If a player is going to have a role model, Byron Beck, Kittitas Class of 1963, is a good one to follow. Nicknamed “The Moose in the Middle,” Beck led the Coyotes to the State B four straight years and was an All-State selection three times. He was named to the Seattle Times All-Century Team.

Beck scored 1,821 points wearing a Kittitas uniform and he terrorized anyone looking for a rebound and was renown for being the consummate team player. Even today, looking back on his career at Kittitas, his two seasons at Columbia Basin College, two more at the University of Denver, and his 10-year career in the ABA with the Denver Nuggets, Beck credits his teammates.

Ravet has much the same character while standing just 6-foot-1, some 8 inches shorter than Beck. Still, he averages almost 10 rebounds per game as his team’s point guard, so he shares those same instincts.

This young man is a team player who averages better than 30 points per game and 10 assists per contest.

The Zags recognized a gold nugget as soon as they saw it.

When Kittitas attended the Gonzaga University summer camp in 2017, assistant coach Tommy Lloyd, after some prompting from business professor Bud Barnes, saw the Coyotes play and loved Ravet’s game so much he immediately grabbed head coach Mark Few. By the time camp was over, Ravet had a scholarship offer from his dream school.

Much has been made about Ravet’s shooting touch, especially as he broke the boys state scoring record, 2,851 career points set by Lance Den Boer of Sunnyside Christian.

Den Boer is now the athletic director at Kiona-Benton High School, and he’s seen Ravet along the way.

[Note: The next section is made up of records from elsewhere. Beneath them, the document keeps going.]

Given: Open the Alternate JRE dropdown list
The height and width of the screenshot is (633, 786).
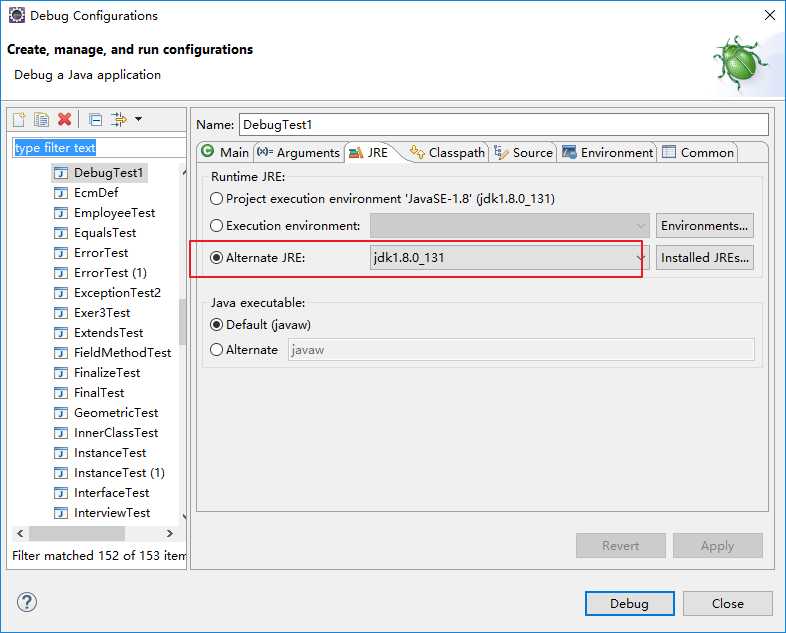Looking at the screenshot, I should [641, 258].
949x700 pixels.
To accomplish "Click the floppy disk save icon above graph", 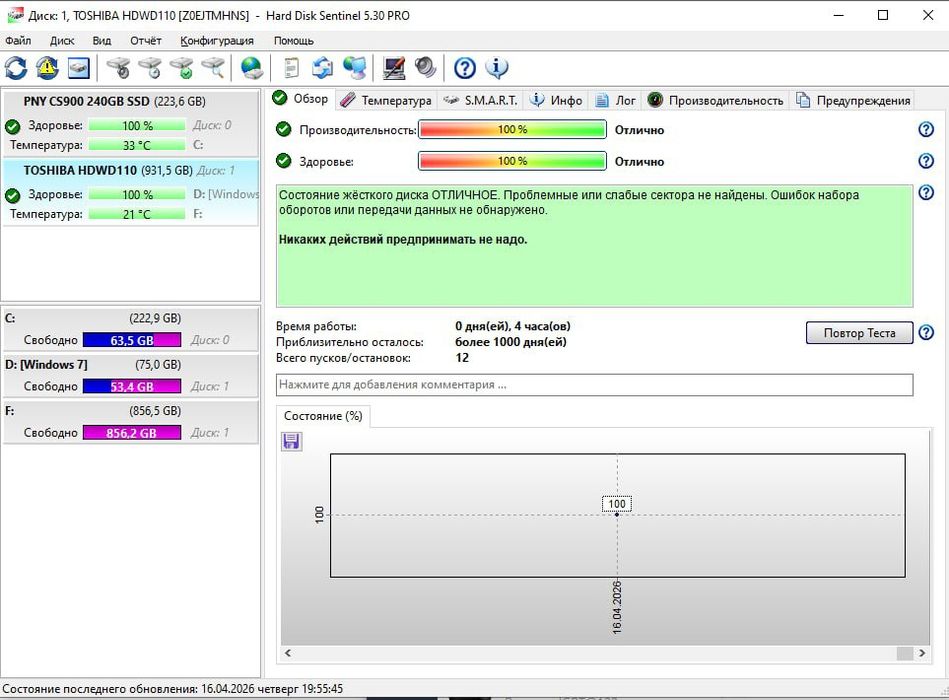I will 291,441.
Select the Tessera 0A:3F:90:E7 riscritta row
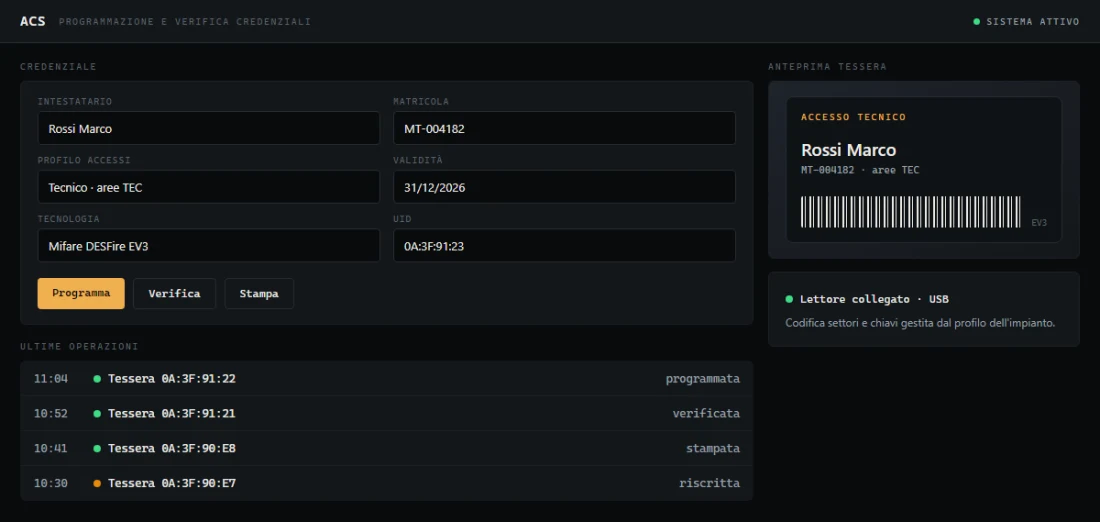The image size is (1100, 522). coord(387,483)
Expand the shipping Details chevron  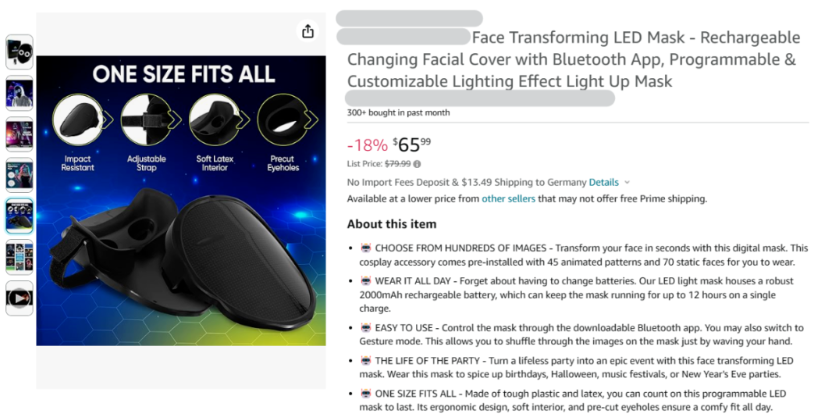pos(627,183)
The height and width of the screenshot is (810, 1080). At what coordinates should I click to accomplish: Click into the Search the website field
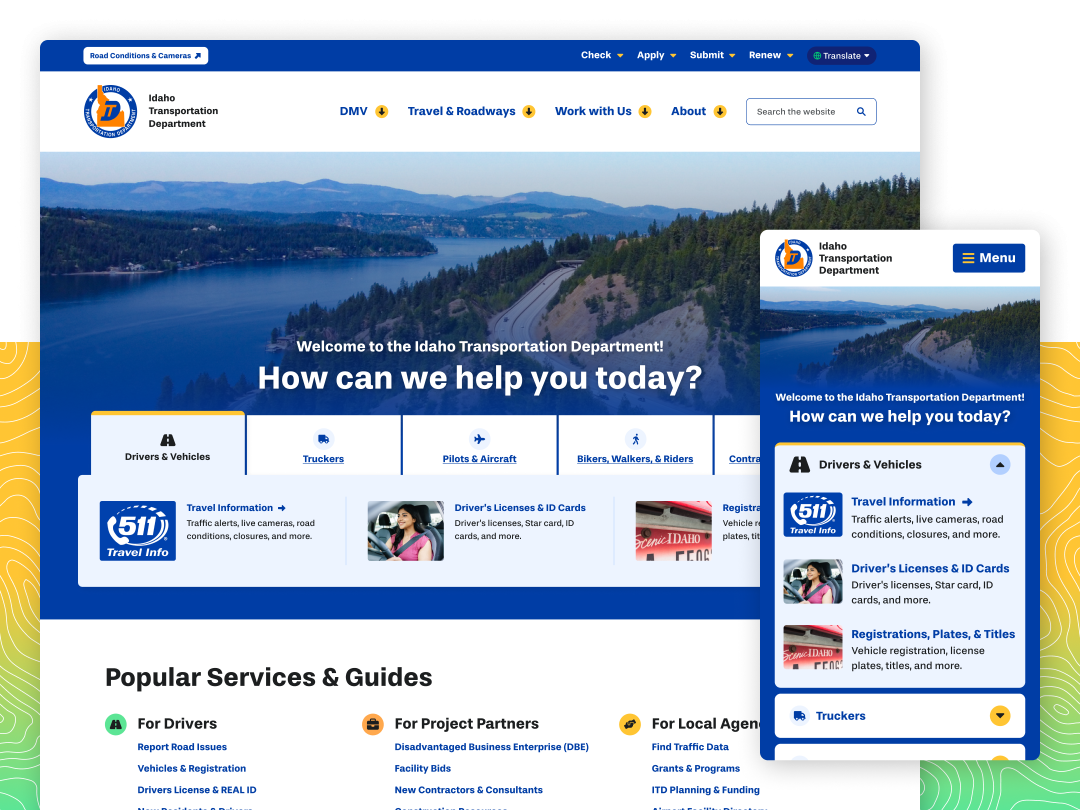click(x=799, y=112)
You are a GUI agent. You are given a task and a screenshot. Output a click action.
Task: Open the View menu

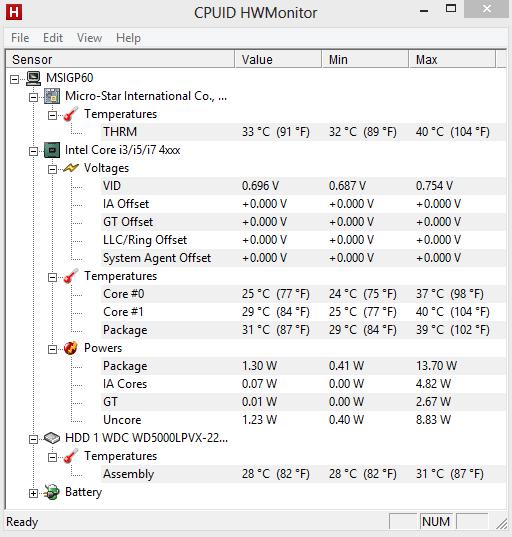tap(89, 38)
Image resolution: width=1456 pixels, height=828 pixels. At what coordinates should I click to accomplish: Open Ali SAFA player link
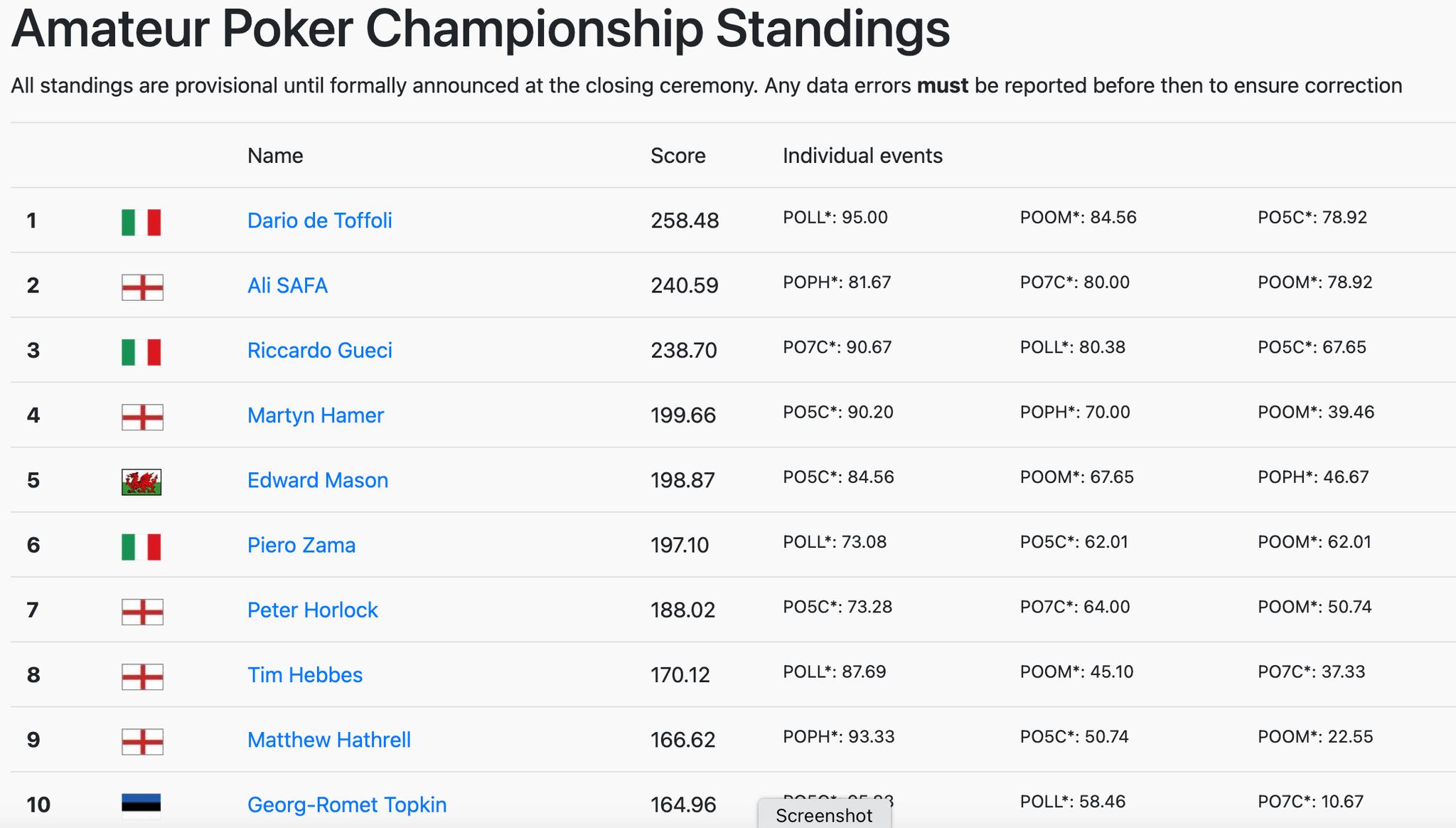click(287, 285)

“Brock has had a wonderful high school basketball career and is a winner,” he told the Ellensburg Daily Record. “It’s easy to tell he spends a lot of time improving his game, and it’s paying off by going to Gonzaga.”

One local reader, however, was holding off on the accolades for that turned out to be one more game.

Jim Stinson, himself a 6-foot-6 wing at Carroll College and a long-time area high school coach, wasn’t about to cede top scoring honors to the young Coyote.

You see, the all-time leading scorer in the state of Washington isn’t named Lance Den Boer. In fact, it’s not a boy at all.

Stinson’s daughter, Jennifer, held that record until just this year.

When Jennifer Stinson finished her career as a Davenport Gorilla, she’d amassed 2,881 points. And then she walked away from basketball to play volleyball at Washington State, where she is now the head volleyball coach.

“I’m surprised the record lasted this long,” the elder Stinson said. “It’s been a good, long run.”

That’s the fun thing about Class B basketball, be it 2B or not 2B.

Brock Ravet has scored more than 3,000 career points, and he will likely add to that total over three games this weekend in the Spokane Arena.

Yes, he has more points than any player in the history of the state.

But he had to beat Stinson to get there.